Selena’s 50th Birthday

Selena’s series on Netflix introduced her to a younger and more diverse audience. Netflix just wrapped filming and is expected to release part 2 in the next year. For Latinos growing up in the 90s, she was both an icon and like us, she straddled the two worlds, of a traditional culture in America, that were so different in nature and at times contradictory. 

A Day of Dedication 

Two weeks after Quintanilla’s death in 1995, Texas Gov- George Bush declared Quintanilla’s birthday as Selena day in Texas. In January 2019, Representative Ana-Maria Ramos introduced a bill to honor Selena Quintanilla Perez with an official day. 

On April 16th, 2021, Selena would have been celebrating her 50th birthday. We all have heartfelt memories of Selena and what her passing meant to us, as a community.To us, Selena’s memory extends far beyond songs. 

A Tribute to Selena 

In 2019, Kacey Musgraves held an homage that held a weighty bittersweet significance.
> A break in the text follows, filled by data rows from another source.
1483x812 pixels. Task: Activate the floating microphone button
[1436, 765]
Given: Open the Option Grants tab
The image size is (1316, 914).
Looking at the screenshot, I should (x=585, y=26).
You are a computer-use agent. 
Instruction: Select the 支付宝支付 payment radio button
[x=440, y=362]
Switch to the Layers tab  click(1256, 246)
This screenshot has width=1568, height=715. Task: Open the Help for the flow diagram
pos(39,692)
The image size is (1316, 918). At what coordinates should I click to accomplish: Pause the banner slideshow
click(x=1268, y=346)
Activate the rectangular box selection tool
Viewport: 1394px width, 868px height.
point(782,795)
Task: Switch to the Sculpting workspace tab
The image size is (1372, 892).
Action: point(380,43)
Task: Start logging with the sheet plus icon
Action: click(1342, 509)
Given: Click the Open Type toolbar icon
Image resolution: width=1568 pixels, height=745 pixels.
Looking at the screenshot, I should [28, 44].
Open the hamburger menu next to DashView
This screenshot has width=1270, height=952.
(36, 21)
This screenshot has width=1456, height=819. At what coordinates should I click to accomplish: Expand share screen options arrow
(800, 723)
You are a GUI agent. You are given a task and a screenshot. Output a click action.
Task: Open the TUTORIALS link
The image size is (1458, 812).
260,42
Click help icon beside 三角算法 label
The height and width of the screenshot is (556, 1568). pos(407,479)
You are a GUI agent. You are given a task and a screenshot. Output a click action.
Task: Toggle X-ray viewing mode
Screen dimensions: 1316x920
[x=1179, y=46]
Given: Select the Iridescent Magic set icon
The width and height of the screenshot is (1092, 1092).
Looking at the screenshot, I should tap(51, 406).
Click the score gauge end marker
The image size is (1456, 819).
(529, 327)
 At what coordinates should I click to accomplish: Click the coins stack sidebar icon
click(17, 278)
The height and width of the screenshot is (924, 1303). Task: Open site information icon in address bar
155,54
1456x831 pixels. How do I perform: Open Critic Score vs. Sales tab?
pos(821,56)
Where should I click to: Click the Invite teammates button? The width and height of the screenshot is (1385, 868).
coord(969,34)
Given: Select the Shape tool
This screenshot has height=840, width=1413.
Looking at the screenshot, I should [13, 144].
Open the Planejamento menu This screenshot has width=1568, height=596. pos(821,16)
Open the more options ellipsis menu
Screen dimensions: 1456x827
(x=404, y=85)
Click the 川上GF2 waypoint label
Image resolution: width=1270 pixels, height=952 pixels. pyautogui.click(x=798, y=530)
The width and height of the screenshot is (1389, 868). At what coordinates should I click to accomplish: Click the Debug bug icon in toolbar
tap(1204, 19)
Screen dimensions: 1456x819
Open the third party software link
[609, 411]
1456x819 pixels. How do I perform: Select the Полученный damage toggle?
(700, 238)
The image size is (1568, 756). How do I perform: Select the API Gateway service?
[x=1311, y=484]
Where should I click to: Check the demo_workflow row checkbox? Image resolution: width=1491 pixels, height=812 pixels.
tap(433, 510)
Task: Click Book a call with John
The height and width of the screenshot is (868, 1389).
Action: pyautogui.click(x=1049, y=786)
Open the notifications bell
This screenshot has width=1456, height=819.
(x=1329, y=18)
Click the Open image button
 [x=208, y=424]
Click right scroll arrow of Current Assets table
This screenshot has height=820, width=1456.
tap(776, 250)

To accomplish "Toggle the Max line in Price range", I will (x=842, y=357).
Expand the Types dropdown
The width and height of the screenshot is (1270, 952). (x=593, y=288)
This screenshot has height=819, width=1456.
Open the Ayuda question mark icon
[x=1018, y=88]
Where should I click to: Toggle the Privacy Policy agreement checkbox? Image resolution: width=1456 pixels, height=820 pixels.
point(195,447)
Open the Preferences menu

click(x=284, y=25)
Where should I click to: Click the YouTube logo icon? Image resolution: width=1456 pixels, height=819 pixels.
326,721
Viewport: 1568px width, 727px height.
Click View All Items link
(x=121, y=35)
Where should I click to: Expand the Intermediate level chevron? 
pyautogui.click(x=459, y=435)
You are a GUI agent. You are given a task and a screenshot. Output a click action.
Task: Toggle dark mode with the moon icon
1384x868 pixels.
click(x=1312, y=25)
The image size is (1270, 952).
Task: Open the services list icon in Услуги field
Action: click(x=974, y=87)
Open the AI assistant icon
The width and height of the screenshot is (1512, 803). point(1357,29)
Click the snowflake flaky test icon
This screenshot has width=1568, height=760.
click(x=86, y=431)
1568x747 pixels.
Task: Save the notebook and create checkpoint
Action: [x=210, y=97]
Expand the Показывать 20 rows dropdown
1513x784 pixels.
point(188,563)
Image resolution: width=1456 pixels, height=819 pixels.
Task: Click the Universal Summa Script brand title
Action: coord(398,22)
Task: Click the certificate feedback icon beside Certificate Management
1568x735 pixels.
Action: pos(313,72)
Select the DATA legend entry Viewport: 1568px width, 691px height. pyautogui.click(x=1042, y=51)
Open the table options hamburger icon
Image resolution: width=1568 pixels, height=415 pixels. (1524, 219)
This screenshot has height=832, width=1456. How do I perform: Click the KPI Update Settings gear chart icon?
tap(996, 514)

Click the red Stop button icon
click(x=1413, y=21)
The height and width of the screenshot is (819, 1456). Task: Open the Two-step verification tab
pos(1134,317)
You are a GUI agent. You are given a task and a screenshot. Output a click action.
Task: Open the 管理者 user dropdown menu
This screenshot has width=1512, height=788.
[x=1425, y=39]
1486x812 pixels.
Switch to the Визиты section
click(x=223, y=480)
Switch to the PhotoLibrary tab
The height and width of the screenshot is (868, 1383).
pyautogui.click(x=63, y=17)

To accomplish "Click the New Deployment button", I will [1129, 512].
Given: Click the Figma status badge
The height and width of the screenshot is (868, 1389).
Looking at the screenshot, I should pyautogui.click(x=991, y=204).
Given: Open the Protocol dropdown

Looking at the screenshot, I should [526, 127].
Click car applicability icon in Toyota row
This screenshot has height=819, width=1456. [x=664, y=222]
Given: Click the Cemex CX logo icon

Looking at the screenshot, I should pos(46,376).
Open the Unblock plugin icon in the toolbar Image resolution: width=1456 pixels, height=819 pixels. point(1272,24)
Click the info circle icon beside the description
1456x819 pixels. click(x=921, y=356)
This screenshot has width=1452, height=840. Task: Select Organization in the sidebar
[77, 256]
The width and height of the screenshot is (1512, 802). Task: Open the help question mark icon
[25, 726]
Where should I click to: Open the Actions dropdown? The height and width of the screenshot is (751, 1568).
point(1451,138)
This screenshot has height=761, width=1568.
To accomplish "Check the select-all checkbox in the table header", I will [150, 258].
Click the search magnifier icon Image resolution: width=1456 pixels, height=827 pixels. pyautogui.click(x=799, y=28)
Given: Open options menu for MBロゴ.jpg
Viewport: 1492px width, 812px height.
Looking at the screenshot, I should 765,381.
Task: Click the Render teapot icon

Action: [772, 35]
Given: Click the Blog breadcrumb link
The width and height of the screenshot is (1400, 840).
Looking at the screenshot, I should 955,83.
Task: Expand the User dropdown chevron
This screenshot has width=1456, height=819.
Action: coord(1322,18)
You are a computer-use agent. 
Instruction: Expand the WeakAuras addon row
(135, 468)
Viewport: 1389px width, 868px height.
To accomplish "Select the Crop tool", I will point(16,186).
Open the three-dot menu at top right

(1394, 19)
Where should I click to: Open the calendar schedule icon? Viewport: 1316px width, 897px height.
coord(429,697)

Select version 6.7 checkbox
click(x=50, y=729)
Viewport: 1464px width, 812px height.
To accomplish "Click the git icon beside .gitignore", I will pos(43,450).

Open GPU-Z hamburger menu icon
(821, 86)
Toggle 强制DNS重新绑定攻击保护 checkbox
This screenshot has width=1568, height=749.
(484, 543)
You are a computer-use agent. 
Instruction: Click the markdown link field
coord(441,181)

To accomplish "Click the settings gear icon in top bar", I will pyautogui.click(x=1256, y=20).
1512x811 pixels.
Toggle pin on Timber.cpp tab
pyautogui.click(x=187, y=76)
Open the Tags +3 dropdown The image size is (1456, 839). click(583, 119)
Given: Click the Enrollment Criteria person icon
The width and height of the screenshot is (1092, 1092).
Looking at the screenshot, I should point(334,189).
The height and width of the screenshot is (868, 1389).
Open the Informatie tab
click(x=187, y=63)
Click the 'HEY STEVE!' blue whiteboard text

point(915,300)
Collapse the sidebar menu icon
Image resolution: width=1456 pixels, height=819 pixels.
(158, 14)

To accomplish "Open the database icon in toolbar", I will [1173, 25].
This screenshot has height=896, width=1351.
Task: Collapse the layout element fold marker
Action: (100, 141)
Almost exactly 24 years earlier – in February 1995 – Selena had performed at the Rodeo in what would be her last televised concert before her death a month later. 

Selena in the Library of Congress 

Just two years ago, Selena’s 1990 album Ven Conmigo, the first Tejano record by a female artist to go gold, was inducted into the Library of Congress’s National Recording Registry—an honor bestowed on recordings deemed “culturally, historically, or aesthetically significant.” 

Reaching the young people….and going viral  

To understand her to reach, one can see it in the youth that is inspired by. Just recently, a viral video of a talented 4-year old whose dad was left speechless when she sang the Selena Classics. She starts blasting “Bidi Bidi Bom Bom” and belts out the catchy chorus, and instructs her dad to sing. “Canta,” she tells her father, who is surprised that his little girl would even know the Spanish lyrics to this song. “It means to sing,” she explains to him.